— Begin DATA LISTING —

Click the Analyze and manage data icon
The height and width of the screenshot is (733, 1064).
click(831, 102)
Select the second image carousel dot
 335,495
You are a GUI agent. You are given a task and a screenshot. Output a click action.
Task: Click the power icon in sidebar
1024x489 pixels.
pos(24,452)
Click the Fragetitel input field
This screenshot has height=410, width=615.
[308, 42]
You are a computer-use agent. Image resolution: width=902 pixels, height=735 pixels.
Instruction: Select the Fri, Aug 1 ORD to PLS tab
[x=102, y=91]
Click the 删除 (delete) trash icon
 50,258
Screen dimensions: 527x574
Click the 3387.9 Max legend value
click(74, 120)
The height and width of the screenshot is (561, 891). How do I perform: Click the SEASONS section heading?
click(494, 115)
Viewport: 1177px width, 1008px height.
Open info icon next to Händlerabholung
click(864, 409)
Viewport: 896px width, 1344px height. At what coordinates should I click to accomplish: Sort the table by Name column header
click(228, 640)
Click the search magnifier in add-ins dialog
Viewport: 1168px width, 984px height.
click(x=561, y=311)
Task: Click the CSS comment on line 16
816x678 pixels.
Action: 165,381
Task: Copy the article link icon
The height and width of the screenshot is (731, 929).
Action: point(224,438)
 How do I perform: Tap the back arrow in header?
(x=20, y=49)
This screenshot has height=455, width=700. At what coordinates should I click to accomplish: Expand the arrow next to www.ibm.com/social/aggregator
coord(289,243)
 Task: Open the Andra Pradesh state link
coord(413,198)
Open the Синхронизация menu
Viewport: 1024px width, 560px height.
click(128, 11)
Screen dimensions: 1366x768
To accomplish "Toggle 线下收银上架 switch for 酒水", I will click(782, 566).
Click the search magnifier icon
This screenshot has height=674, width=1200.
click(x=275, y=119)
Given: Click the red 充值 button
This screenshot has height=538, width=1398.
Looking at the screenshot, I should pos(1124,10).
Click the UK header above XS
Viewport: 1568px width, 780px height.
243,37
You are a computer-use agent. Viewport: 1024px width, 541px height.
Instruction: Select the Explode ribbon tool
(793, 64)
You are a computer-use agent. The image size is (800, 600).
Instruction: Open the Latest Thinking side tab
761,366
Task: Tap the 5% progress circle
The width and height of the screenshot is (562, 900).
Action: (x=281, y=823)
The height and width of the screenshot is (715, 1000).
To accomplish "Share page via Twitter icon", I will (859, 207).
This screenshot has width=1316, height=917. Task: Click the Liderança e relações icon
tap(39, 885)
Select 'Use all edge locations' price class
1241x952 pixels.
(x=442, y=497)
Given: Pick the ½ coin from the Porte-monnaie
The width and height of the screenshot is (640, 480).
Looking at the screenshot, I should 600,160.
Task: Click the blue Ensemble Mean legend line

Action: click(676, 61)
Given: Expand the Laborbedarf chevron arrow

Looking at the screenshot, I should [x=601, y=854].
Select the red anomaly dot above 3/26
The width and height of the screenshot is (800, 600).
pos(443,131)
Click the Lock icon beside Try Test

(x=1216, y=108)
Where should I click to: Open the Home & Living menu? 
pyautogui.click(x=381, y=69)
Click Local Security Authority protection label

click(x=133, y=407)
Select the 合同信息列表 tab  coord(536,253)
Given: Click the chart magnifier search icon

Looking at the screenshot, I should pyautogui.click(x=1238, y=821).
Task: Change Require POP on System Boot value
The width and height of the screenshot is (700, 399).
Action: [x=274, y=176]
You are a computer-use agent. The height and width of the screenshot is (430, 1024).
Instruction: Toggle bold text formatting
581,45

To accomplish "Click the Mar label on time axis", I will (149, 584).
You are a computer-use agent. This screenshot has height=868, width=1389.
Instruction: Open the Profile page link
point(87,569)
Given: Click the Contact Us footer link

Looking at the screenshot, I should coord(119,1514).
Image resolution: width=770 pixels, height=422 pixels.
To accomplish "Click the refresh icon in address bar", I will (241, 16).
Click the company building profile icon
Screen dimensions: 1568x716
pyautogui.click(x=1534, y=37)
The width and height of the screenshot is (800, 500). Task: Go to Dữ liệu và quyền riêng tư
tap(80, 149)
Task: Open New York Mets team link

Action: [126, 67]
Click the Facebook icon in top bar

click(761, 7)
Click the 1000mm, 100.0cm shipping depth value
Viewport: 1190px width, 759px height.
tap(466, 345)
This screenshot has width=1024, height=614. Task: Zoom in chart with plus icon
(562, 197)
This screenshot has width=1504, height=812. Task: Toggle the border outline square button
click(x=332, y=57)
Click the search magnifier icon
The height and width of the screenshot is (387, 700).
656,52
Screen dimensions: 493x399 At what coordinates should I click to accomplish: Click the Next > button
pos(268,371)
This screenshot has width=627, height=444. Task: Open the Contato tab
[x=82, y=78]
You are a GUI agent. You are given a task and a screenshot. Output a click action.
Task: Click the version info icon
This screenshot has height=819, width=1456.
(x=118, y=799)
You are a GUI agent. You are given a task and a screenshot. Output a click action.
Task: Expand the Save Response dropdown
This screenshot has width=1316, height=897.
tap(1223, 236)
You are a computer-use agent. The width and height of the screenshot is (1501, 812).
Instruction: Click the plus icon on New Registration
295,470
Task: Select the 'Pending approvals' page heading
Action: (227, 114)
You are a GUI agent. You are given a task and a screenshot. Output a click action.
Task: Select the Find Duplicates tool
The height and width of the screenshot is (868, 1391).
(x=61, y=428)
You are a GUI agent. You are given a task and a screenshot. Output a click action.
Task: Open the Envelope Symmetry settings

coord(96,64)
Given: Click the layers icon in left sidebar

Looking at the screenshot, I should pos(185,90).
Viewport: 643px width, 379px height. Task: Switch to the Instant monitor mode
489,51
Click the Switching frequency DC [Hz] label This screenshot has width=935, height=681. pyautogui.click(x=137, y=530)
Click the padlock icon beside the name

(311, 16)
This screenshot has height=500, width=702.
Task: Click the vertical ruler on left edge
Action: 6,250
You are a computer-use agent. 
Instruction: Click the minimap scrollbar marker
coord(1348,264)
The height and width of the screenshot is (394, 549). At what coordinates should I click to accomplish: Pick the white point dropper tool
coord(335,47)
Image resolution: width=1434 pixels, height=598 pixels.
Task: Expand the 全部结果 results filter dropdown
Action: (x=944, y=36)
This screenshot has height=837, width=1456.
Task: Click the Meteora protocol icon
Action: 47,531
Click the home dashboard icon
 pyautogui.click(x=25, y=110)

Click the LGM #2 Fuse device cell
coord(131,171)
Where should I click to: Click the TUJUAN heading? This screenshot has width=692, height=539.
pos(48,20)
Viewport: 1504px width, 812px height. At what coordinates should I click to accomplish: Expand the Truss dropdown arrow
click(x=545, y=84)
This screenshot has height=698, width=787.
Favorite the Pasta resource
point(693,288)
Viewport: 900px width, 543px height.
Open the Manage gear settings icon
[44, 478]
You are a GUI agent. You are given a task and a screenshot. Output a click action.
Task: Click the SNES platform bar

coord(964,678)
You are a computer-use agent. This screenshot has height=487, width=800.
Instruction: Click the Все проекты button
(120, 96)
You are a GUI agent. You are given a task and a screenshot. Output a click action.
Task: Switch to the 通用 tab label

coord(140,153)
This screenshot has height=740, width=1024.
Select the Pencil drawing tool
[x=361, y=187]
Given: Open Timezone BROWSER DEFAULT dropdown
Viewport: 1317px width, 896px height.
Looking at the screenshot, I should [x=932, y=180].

— End DATA LISTING —

__WORK TO BE COMPLETED__.
Starting at the line that contains "Click the UK header above XS" and ending at the line that contains "Action: (x=281, y=823)", lay out those lines from the items above as a JSON list of strings, with one string per line and any blank lines omitted.

__TASK RESULT__.
[
  "Click the UK header above XS",
  "Viewport: 1568px width, 780px height.",
  "243,37",
  "You are a computer-use agent. Viewport: 1024px width, 541px height.",
  "Instruction: Select the Explode ribbon tool",
  "(793, 64)",
  "You are a computer-use agent. The image size is (800, 600).",
  "Instruction: Open the Latest Thinking side tab",
  "761,366",
  "Task: Tap the 5% progress circle",
  "The width and height of the screenshot is (562, 900).",
  "Action: (x=281, y=823)"
]